Some traditions that might not come back

Emmy Furman, Ad Manager

Brian Payer and Drue Thorp dress at the 2020 yearbook-sponsored Halloween dance, a past event that might return. (Brylee Davis)

    Traditions, for many people, are sacred. They give them something to look forward to. Sadly, Covid has ruined many of these well-loved rituals, but are they ruined for good?

   Mindsets have changed since the virus’ spread. Many BHS students believe that this pandemic could have a bigger impact in the future than the world thinks.

   Junior Kylyn Allen fears that this generation will forever be wary of huge gatherings, much like their grandparents (WWI era) tended to collect things and waste no food after having rabtions.

   Aleesia Hernandez, senior, also believes this generation has picked up habits from Corona. “I do not like going in the store anymore.   [We] will be ordering things online instead of going out around too many people,” she said.

   Aleesia added that her realization of cleanliness has gone up post-Covid. “I think back to before [it], and I never did the stuff I do now, like sanitize; it was disgusting.”

   Senior Nick Davies believes there will be a recovery, but the future may look a little different than pre-virus.

* Data below:
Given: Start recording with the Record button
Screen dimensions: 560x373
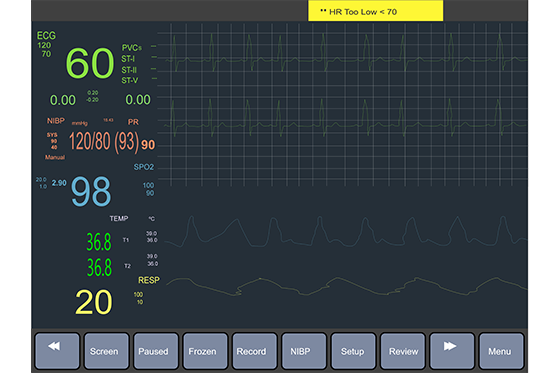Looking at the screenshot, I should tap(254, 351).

* Directions:
**a)** From the article on traditions lost to Covid, set down the passage that begins at the words "Brian Payer and" and stops after the words "the world thinks.".
**b)** In the article on traditions lost to Covid, which past event does the photo caption say might return?

* Answers to the exercises:
**a)**
Brian Payer and Drue Thorp dress at the 2020 yearbook-sponsored Halloween dance, a past event that might return. (Brylee Davis)

    Traditions, for many people, are sacred. They give them something to look forward to. Sadly, Covid has ruined many of these well-loved rituals, but are they ruined for good?

   Mindsets have changed since the virus’ spread. Many BHS students believe that this pandemic could have a bigger impact in the future than the world thinks.

**b)** The 2020 yearbook-sponsored Halloween dance.